━━ Dataset extract ━━
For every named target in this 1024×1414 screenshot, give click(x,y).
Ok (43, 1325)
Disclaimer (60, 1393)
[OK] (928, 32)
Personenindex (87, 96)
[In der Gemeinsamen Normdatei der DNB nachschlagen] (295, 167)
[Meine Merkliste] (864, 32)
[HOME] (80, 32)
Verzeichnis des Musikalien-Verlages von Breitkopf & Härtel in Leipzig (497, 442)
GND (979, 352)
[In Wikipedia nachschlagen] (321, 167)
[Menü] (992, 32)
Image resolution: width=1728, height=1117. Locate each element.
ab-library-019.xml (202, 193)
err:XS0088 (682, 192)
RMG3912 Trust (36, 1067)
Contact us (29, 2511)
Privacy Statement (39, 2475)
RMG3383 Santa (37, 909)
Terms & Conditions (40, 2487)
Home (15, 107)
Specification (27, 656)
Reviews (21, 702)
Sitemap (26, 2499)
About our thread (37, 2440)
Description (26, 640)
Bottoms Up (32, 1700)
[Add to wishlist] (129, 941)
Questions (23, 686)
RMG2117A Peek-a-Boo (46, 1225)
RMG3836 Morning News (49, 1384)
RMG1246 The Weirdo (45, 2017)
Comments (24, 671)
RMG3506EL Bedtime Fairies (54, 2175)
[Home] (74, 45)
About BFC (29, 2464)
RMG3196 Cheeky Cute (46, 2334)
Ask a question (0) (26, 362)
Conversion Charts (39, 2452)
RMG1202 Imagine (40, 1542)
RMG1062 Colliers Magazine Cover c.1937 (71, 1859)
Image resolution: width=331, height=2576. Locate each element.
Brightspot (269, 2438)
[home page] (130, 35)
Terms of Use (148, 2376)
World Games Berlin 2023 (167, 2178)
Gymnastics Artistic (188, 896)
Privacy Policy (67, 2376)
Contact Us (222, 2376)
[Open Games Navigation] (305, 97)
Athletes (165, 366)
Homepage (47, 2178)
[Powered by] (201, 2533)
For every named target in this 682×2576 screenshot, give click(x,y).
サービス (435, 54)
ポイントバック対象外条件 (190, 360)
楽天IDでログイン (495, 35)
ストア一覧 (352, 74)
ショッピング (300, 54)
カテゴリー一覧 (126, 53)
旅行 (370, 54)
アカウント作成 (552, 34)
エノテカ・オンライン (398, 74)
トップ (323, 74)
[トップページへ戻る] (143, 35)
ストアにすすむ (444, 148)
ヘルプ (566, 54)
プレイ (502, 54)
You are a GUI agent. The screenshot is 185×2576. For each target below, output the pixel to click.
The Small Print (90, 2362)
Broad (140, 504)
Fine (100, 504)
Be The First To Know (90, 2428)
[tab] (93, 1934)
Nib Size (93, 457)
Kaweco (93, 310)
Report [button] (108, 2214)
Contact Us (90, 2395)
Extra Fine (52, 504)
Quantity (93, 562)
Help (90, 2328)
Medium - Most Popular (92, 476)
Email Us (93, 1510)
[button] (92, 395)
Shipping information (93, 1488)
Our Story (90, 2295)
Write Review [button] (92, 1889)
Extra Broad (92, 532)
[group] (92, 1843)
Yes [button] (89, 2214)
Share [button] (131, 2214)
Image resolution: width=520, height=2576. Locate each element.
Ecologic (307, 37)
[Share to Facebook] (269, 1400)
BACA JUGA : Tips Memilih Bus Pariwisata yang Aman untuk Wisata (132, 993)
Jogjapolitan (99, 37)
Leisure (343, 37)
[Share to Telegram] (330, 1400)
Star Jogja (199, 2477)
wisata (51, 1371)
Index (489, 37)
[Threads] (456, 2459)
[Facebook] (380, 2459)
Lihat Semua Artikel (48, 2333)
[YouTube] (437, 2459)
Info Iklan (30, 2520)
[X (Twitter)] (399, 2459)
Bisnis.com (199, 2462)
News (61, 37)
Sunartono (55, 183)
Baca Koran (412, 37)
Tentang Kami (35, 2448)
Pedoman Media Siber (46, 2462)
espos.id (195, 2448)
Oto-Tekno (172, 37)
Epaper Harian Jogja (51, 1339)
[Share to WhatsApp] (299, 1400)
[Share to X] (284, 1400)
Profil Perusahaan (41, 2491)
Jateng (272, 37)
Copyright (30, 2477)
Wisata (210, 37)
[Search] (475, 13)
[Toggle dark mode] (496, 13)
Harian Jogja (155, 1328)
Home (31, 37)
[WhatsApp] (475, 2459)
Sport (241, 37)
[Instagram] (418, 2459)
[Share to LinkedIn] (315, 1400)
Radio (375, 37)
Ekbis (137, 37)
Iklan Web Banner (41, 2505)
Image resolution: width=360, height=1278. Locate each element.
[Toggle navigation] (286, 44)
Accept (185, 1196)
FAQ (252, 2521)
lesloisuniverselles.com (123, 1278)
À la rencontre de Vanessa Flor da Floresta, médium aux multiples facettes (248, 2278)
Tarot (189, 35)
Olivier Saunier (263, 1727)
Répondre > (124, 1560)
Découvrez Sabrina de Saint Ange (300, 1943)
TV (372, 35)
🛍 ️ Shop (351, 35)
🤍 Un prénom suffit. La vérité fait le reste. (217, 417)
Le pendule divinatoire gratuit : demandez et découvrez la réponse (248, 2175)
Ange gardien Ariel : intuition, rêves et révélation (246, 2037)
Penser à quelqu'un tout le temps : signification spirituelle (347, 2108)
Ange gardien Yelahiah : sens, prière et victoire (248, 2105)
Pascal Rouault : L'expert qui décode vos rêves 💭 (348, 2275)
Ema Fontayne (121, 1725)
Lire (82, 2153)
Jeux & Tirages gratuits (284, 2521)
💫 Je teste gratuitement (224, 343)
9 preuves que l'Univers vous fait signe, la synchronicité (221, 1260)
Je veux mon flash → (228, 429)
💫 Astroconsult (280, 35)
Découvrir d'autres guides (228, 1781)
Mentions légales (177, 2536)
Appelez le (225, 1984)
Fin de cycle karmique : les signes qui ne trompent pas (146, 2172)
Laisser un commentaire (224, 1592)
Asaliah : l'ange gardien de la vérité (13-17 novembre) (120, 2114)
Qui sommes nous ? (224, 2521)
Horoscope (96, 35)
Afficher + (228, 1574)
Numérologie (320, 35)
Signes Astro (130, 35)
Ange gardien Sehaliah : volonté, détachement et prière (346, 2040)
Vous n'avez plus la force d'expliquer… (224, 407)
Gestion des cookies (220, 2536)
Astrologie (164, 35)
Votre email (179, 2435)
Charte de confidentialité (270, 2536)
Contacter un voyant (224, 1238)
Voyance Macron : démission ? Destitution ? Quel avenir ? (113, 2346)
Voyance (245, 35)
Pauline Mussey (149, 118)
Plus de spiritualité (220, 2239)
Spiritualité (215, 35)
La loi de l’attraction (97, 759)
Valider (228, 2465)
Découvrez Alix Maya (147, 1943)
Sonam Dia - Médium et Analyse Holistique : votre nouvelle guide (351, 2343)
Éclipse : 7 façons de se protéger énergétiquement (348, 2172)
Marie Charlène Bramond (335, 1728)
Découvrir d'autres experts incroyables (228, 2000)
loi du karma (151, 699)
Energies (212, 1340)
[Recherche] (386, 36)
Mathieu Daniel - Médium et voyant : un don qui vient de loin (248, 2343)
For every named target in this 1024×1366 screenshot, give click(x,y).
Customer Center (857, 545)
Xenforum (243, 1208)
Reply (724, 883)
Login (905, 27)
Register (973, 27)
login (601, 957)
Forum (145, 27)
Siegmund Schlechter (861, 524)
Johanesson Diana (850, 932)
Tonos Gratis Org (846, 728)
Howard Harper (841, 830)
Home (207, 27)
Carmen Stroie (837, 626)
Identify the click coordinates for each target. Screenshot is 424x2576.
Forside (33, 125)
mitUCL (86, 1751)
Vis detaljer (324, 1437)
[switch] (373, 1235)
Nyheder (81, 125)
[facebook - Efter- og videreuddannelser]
━━━
__Work required__. Restate word for word the lines of the data above, starting at the line containing "Jeux & Tirages gratuits (284, 2521)" and ending at the line containing "Signes Astro (130, 35)", both included, and nothing more.

__Worked solution__.
Jeux & Tirages gratuits (284, 2521)
💫 Je teste gratuitement (224, 343)
9 preuves que l'Univers vous fait signe, la synchronicité (221, 1260)
Je veux mon flash → (228, 429)
💫 Astroconsult (280, 35)
Découvrir d'autres guides (228, 1781)
Mentions légales (177, 2536)
Appelez le (225, 1984)
Fin de cycle karmique : les signes qui ne trompent pas (146, 2172)
Laisser un commentaire (224, 1592)
Asaliah : l'ange gardien de la vérité (13-17 novembre) (120, 2114)
Qui sommes nous ? (224, 2521)
Horoscope (96, 35)
Afficher + (228, 1574)
Numérologie (320, 35)
Signes Astro (130, 35)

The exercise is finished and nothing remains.